Sheltering behind a tree around an eighth of his width, with huge arms folded across his chest and his head bowed, Kigoma looks as unimpressed by the rain as I am. The 24-year-old silverback mountain gorilla also seems unfazed by a group of humans treading carefully around him, while we are all giddy with excitement at our first sighting for the day.
A few steps around the corner we spot another silverback sitting with the fluffy ball of an infant curled up next to him and, further on, there’s a mother tucked away cradling her infant, keeping it warm and dry while she breastfeeds. As I try to capture the scene with my camera, our eyes lock and she yawns.
I’m on a gorilla trek in the Volcanoes National Park, Rwanda, and we’ve just found the Kwisanga family. This newly formed group was named at Kwita Izina 2022, an annual ceremony where baby gorillas are officially named and Rwanda’s commitment to sustainable and responsible tourism is celebrated.
Conservation of mountain gorillas is a Rwandan success story, with a recent census showing that the population had grown by 26% over six years. While wet weather may not seem like ideal trekking conditions, our guide Sebanani Jean reassures us that it will allow us to observe the family in more detail while they are sheltering and less inclined to move
High value, low-volume tourism
Another factor that allows us to feel close to this group is that numbers are limited for gorilla trekking in Rwanda, with a maximum of eight people per day allowed to visit each family. “We use the high value, low-volume approach to gorilla trekking,” Michaella Rugwizangoga, the Rwanda Development Board’s chief tourism officer tells me.
« This ensures that tourists are able to meet these gentle giants for one lifechanging hour, while guaranteeing that the gorillas aren’t stressed. It also enables us to keep tourism at a level that brings economic development with minimal negative environmental impact. »
Michaella adds that Rwanda’s strategy is « pro-conservation and pro-people » as its tourism revenue sharing scheme ensures communities living around the country’s national parks receive 10% of all tourism revenue. And while Rwanda’s gorillas will be a massive draw for clients, there’s much more to see and do, which Visit Rwanda is investing in.
Akagera National Park is now home to a thriving population of white and black rhinos
Michaella says: « Our strategy is to position Rwanda as a tourism powerhouse on the continent and beyond. We have restocked previously locally extinct species with the recent introduction of white rhinos in Akagera National Park and the park is now home to a thriving population of white and black rhinos.
« Some other changes we have made include a policy to open Rwanda and connect her to the rest of the world.
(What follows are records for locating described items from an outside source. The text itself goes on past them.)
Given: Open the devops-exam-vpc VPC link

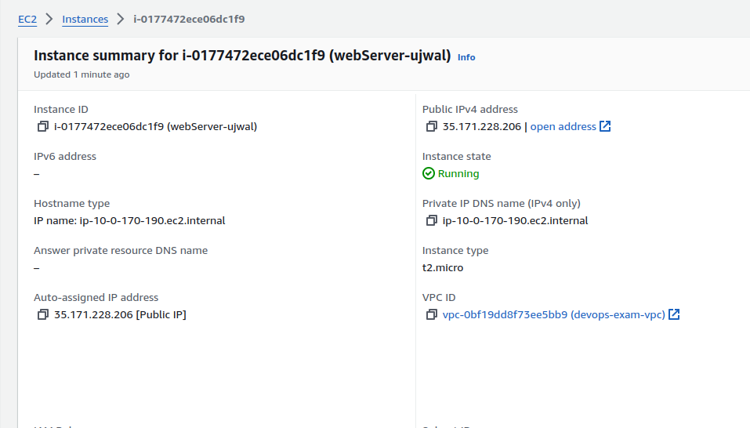Looking at the screenshot, I should pyautogui.click(x=553, y=314).
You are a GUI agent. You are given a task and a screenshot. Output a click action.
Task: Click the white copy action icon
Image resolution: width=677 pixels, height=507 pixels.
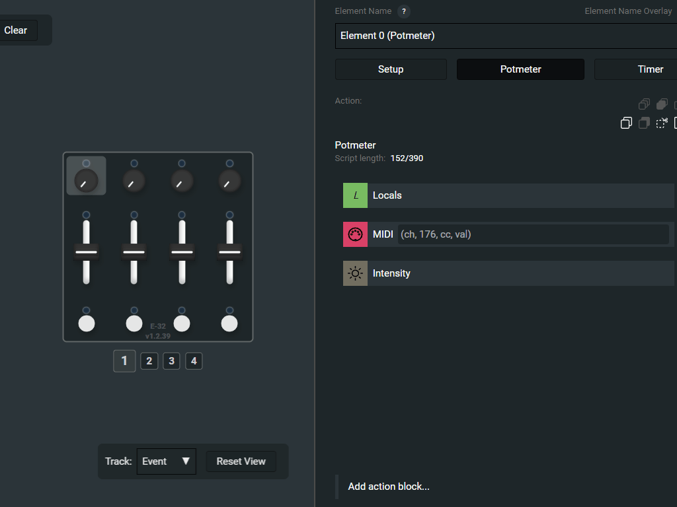(626, 123)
Rwanda is ranked third for visa openness in Africa as anyone can get a visa on arrival. »
RwandAir is introducing a new non-stop service from London Heathrow to Kigali on November 7 and increasing its service from three flights a week to four, while a new airport, Bugesera, is also currently being built so that the number of flights to the country can be expanded.
The range of hotels available is increasing too, with new properties such as the Four Points by Sheraton Kigali joining brands such as Marriott, Radisson Blu, Serena and One and Only.
The big five
To complement my gorilla trek, I go in search of the big five at Akagera National Park in the east of the country. On a game drive I feel optimistic after seeing elephants and buffalo early on but, despite sightings of rhino nearby, they remain elusive to us, as do lions and leopards.
A behind-the-scenes tour at Akagera National Park will be of interest for clients who want to learn more about how the park works, but a highlight on my trip is a boat safari on Lake Ihema.
I see crocodiles sunbathing, elephants striding on the shore, the otherworldly figures of hippos with pink ears and nostrils protruding from the water
Zipping across the beautifully still water at 7am, I see crocodiles sunbathing, elephants striding on the shore, the otherworldly figures of hippos with pink ears and nostrils protruding from the water, and a variety of birds including posing sea eagles and a palm-nut vulture.
A more sober activity is a visit to the Kigali Genocide Memorial in Rwanda’s capital. It’s a harrowing experience, but learning about the 1994 genocide against the Tutsi people feels essential. The museum is immersive with videos showing testimonies from survivors and a Children’s Room, which has an exhibition dedicated to the children who lost their lives.
Investing in nature
Kigali offers wildlife spotting opportunities too. At Umusambi Village, where more than 50 endangered grey crowned cranes have been saved from the illegal pet trade, I try to snap pictures of woodland kingfishers, African paradise flycatchers and the spiky heads of the cranes themselves.
Later at Nyandungu Eco-Park, in a restored wetland area, I hear how the new park is the largest addition to public green space in Kigali. It’s this important emphasis on conservation to protect the country’s majestic, fascinating wildlife that has become the prevailing theme of my trip.
Something Teddy Mugabo, chief executive of the Rwanda Green Fund, confirms when talking at the park. « Investing in nature is the best investment we can make, » he says. I couldn’t agree more.